Data to examine Block Start

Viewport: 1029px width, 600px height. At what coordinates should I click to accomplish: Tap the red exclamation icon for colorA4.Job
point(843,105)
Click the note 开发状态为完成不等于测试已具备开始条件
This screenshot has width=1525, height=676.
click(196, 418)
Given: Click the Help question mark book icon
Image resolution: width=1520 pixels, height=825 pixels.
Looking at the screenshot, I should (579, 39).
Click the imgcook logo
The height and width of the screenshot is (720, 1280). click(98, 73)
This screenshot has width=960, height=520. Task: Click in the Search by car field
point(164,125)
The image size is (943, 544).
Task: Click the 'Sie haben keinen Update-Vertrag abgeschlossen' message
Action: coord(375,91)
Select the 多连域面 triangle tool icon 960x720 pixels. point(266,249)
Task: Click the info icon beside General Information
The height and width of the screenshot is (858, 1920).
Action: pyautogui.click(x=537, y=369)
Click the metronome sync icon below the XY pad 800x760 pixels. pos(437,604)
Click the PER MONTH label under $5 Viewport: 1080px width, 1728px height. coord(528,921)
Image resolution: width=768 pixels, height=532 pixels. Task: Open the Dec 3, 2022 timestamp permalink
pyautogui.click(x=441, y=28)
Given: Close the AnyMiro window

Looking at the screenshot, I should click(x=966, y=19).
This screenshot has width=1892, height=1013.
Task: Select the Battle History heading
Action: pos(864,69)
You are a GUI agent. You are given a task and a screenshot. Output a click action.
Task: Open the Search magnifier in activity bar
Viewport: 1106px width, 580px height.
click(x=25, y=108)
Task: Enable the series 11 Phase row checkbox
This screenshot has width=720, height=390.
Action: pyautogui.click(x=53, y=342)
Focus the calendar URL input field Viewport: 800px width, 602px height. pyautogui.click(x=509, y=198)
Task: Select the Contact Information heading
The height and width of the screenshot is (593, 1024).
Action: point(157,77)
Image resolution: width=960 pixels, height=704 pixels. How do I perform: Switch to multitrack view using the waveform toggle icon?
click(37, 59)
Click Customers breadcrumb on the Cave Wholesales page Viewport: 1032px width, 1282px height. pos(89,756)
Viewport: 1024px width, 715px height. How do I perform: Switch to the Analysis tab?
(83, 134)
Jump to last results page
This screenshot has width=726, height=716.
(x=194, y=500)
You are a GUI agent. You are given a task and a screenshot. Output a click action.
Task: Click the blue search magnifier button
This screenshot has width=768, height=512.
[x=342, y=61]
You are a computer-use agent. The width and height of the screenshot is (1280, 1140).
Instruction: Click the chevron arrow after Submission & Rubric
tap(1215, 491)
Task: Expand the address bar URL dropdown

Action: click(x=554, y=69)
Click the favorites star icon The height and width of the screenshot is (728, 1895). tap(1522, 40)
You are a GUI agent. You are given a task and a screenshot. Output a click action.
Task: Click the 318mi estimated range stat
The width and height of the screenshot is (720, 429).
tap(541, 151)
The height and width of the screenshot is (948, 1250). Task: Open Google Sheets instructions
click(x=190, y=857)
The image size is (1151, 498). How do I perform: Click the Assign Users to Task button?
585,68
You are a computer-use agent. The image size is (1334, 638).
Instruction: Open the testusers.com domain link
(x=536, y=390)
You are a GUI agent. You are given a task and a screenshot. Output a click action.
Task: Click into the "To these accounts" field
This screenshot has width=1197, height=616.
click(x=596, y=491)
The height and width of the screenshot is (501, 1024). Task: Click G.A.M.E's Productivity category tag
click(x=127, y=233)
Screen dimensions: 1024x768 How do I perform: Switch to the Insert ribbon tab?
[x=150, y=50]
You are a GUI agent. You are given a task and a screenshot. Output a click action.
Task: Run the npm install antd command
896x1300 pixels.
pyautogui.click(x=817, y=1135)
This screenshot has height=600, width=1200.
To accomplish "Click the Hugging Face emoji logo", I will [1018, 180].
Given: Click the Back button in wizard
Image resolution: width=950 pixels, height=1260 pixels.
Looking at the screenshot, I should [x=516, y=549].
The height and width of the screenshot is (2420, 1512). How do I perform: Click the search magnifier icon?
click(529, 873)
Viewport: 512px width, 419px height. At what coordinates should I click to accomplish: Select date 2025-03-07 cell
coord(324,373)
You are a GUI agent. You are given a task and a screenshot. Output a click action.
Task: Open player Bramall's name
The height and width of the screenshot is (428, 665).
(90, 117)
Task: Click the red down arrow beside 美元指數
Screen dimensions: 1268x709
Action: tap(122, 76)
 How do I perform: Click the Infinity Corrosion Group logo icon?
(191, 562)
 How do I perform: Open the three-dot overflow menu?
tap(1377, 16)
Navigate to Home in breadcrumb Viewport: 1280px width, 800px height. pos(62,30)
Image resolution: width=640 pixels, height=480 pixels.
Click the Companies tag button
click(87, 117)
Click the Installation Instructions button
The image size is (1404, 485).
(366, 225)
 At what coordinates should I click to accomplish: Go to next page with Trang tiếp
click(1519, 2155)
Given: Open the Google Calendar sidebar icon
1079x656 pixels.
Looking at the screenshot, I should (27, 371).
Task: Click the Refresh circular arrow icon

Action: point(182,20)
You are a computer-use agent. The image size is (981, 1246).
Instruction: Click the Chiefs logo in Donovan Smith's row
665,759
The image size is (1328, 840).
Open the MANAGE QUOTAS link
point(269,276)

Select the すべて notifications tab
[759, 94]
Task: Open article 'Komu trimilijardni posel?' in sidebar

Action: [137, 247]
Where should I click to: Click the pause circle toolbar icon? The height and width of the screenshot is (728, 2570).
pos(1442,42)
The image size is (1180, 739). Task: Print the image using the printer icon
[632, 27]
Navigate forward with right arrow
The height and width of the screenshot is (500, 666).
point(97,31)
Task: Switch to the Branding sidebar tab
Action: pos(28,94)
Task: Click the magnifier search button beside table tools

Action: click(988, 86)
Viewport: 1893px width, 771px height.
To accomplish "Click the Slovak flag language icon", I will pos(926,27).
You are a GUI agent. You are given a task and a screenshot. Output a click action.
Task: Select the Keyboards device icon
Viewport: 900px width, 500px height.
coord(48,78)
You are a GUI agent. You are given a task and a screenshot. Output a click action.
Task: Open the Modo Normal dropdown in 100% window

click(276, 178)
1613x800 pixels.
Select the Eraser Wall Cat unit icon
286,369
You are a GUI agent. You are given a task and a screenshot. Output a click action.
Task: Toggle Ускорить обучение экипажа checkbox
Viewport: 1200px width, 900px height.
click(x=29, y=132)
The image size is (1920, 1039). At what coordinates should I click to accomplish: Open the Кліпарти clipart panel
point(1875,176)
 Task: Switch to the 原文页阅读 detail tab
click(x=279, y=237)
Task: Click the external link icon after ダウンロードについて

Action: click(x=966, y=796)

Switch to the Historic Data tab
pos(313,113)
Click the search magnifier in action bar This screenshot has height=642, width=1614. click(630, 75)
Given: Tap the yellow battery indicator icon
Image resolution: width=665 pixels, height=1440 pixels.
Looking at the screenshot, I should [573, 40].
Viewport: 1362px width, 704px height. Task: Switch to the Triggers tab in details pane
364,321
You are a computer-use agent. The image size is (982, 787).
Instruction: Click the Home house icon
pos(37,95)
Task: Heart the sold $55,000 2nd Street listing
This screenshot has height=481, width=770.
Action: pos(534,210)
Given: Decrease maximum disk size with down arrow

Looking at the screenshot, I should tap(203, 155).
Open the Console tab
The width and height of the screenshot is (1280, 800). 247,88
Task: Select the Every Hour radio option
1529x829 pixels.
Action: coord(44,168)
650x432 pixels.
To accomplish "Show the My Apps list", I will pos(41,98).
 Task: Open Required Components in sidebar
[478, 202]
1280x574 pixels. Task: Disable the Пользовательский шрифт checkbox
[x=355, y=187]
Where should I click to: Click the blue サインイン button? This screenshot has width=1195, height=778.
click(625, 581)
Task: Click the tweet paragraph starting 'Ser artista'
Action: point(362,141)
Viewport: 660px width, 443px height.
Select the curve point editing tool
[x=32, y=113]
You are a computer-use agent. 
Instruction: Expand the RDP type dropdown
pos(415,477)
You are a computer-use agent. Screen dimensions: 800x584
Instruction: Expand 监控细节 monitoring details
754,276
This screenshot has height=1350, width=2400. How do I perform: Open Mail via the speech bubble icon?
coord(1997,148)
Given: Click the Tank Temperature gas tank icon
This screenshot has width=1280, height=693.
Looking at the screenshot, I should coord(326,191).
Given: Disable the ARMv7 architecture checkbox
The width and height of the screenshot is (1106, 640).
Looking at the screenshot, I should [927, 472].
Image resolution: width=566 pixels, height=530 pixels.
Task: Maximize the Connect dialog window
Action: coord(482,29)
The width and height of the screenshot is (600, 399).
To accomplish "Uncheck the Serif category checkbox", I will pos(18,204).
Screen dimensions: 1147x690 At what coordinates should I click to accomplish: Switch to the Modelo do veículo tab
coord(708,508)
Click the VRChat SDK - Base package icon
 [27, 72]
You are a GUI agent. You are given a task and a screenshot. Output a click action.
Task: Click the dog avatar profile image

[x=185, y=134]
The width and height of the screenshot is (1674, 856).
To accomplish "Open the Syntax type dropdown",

Data to examine Block End

**Exercise requirements**. All that is wanted is an exact copy of the lines above from the one with "Task: Open Required Components in sidebar" through the one with "Given: Disable the", with both ends included.

**Expected answer**.
 Task: Open Required Components in sidebar
[478, 202]
1280x574 pixels. Task: Disable the Пользовательский шрифт checkbox
[x=355, y=187]
Where should I click to: Click the blue サインイン button? This screenshot has width=1195, height=778.
click(625, 581)
Task: Click the tweet paragraph starting 'Ser artista'
Action: point(362,141)
Viewport: 660px width, 443px height.
Select the curve point editing tool
[x=32, y=113]
You are a computer-use agent. 
Instruction: Expand the RDP type dropdown
pos(415,477)
You are a computer-use agent. Screen dimensions: 800x584
Instruction: Expand 监控细节 monitoring details
754,276
This screenshot has height=1350, width=2400. How do I perform: Open Mail via the speech bubble icon?
coord(1997,148)
Given: Click the Tank Temperature gas tank icon
This screenshot has width=1280, height=693.
Looking at the screenshot, I should coord(326,191).
Given: Disable the ARMv7 architecture checkbox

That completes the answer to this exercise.